L'histoire de Olaudah Equiano, capturé par un peuple rival au sien et vendu à des Africains d'abord, à des blancs ensuite, est bien connue et
exemplaire d'une situation complexe au sein de laquelle existaient diverses sortes d'esclavages (les esclavages africains qui permettaient souvent
une "réintégration" sociale à terme, n'avaient pas grand chose à voir avec ceux des Européens ou des Arabes, si ce n'est leur brutalité
fondamentale) et d'intérêts sociaux : ceux des rois ou potentats locaux s'opposant à ceux des paysans, par exemple. La question des armes à feu
avait un rôle fondamental, ces armes ne pouvant souvent être acquises que par la traite... pour éviter d'en être victime : vendre ou être vendu était
bien souvent le choix des peuples de la côte ouest de l'Afrique... Même si nombre d'individus passèrent quand même du statut de vendeur à celui
de vendu, ou en sens inverse, du statut d'esclave à celui de prédateur.

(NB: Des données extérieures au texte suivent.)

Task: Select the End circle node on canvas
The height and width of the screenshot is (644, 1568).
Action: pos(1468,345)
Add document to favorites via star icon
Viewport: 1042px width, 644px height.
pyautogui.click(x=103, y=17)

Le but réel de Valeurs actuelles était clairement de déculpabiliser et d’exonérer un groupe d'une réflexion critique sur son propre passé en disant :
"les autres aussi l'ont fait" tout en accusant ces autres de mauvaise foi, avec le calcul mesquin qui consiste à parier que les horreurs des premiers
seront oubliées au profit des horreurs des victimes ou, plutôt, de leurs apparentés catégoriels, les autres "noirs". Autrement dit : "Nous, blancs,
n'avons pas à nous repentir de la traite des noirs puisque les noirs y participaient eux-mêmes, et aussi les Arabes.

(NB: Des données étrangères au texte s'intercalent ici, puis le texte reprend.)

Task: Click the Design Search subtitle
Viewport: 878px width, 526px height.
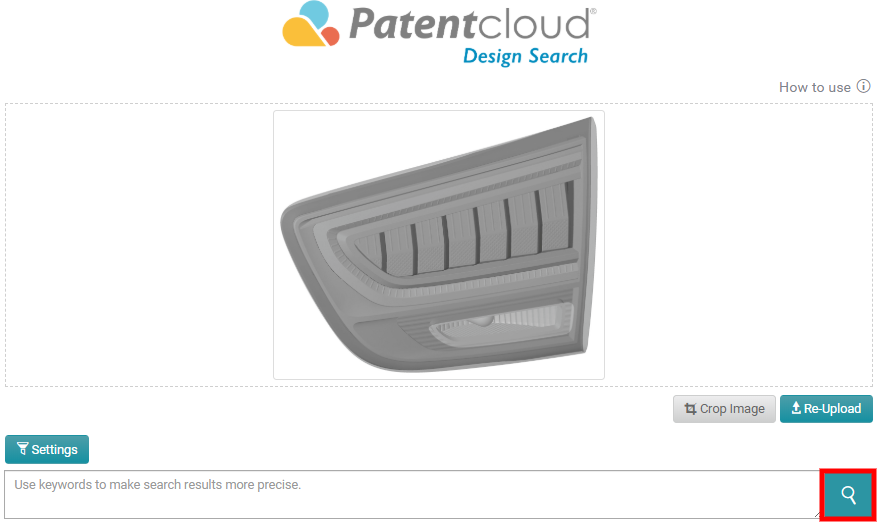Action: 525,56
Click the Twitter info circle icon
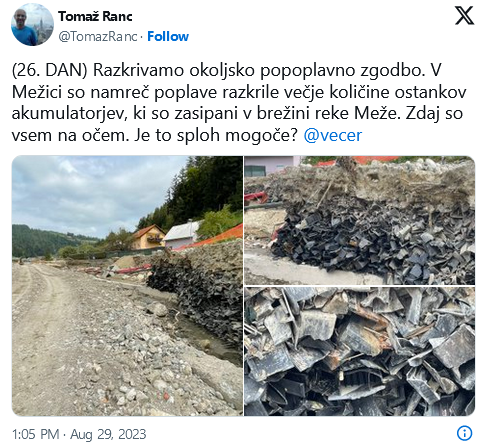 click(464, 433)
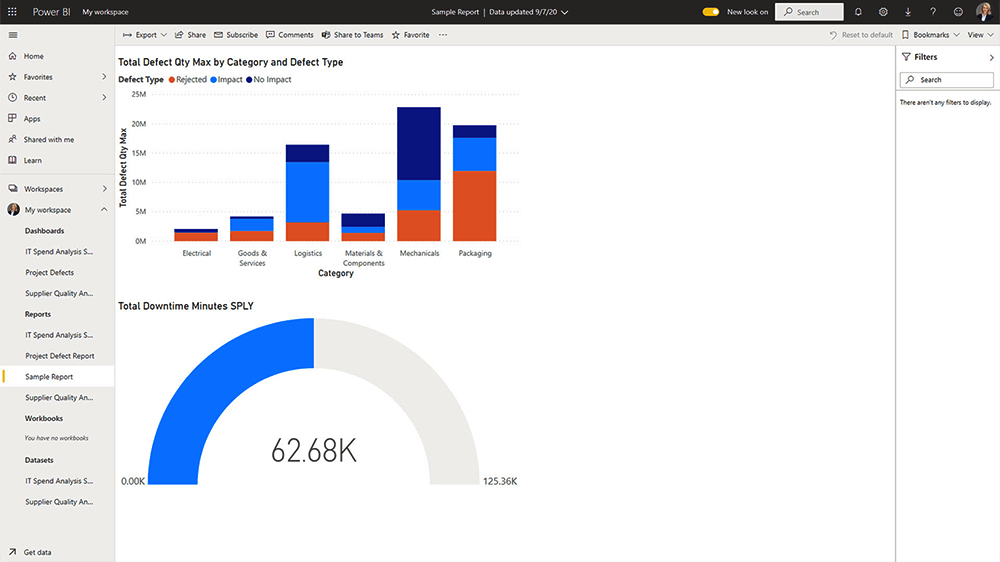The width and height of the screenshot is (1000, 562).
Task: Click the orange Packaging bar segment
Action: [x=474, y=206]
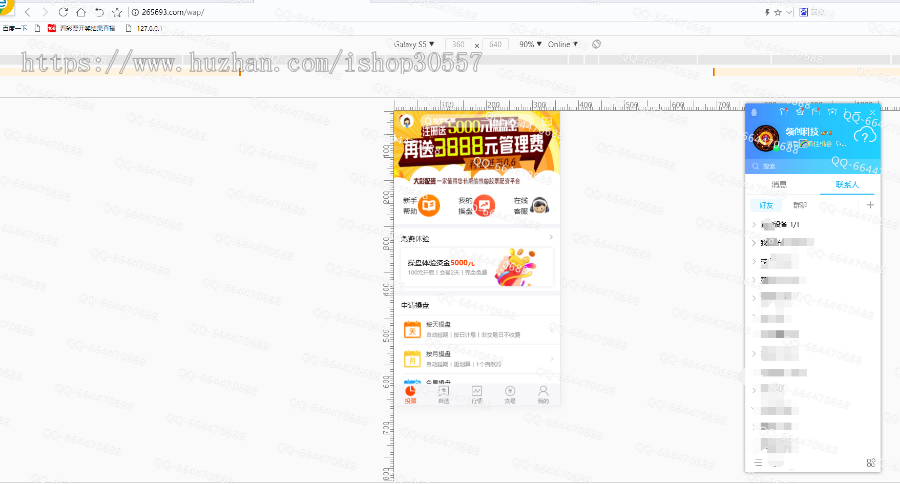900x484 pixels.
Task: Bookmark this page with the star icon
Action: tap(117, 12)
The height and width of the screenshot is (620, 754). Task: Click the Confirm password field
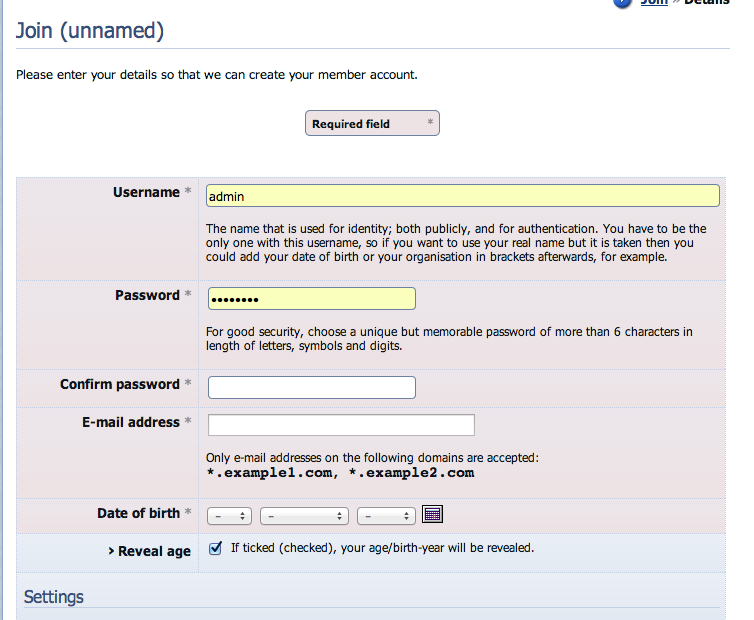click(311, 387)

Si Valeurs Actuelles avait été sincère dans sa volonté de faire de l'Histoire avec une histoire, elle aurait au moins évoqué la complexité de la
situation et ces révoltes
A ce propos, que Valeurs actuelles ait mis en scène la traite arabe, passe encore : elle fut au moins aussi odieuse, peut-être même aussi meurtrière,
et son aspect raciste semble de plus en plus avéré, même s'il fait encore débat. Mais que l'histoire finisse par le sauvetage par un père blanc est tout
simplement ignoble. D'abord parce que l'Eglise catholique, comme institution, porte une lourde responsabilité dans le colonialisme comme dans
l'esclavage et que, si elle eut ses voix discordantes, celles-ci furent longtemps peu entendues ; ensuite parce que cette histoire de père blanc sauvant
les petits noirs des griffes arabes est très exactement ce qui fut raconté pour justifier la colonisation léopoldiste du Congo – cela, alors même que
l'administration mise en place par le roi Leopold s'alliait avec Tippo Tip, l'un des esclavagistes arabes du Congo, et mettait au travail forcé une
population entière.

Le procédé est d'autant plus hideux que, si Valeurs actuelles avait vraiment voulu rétablir des vérités historiques, il aurait dû raconter le
marronnage (les communautés clandestines d'esclaves en fuite), les innombrables révoltes d'esclaves sur les bateaux négriers, dans les ports, dans
les plantations, à St Domingue, au sud des Etats-Unis et même dans les vastes territoires cultivés par les esclaves africains en territoire musulman.

SUBTILITÉ...
Ces révoltes rendirent la traite bien plus difficile et, à terme, bien moins rentable qu'elle ne l'aurait été. Si le magazine Valeurs Actuelles avait été
sincère dans sa volonté de faire de l'Histoire avec une histoire, elle aurait au moins évoqué la complexité de la situation et ces révoltes, peut-être
même aurait-elle mis à la tête de l'une d'entre elles cette députée, lui montrant que le marronnage ou la révolte haïtienne de 1791 était une affaire
plus noble, plus digne et infiniment plus utile que la députation. Valeurs actuelles aurait aussi pu s'interroger sur le fait qu'Haïti dut "rembourser"
les anciens propriétaires d'esclaves (comme cela se fit partout quand cette institution atroce fut abolie) pour la perte de leurs "propriétés" –
cependant que les "propriétés" en question, elles, ne recevaient aucun salaire ou dommage et intérêt pour des vies entières passées sous le fouet à
engraisser les propriétaires...

C'est dans ce que Valeurs actuelles évite de dire, évite de montrer, évite de préciser, évite de nuancer, évite d'évoquer qu'est le racisme de son
discours. C'est l'absence insupportable de ces centaines de milliers – probablement beaucoup plus – de petits nègres résistants, résilients, dignes,
intègres et courageux, éliminés un à un de notre mémoire collective qui fait de Valeurs Actuelles une soupe aux grimaces raciste.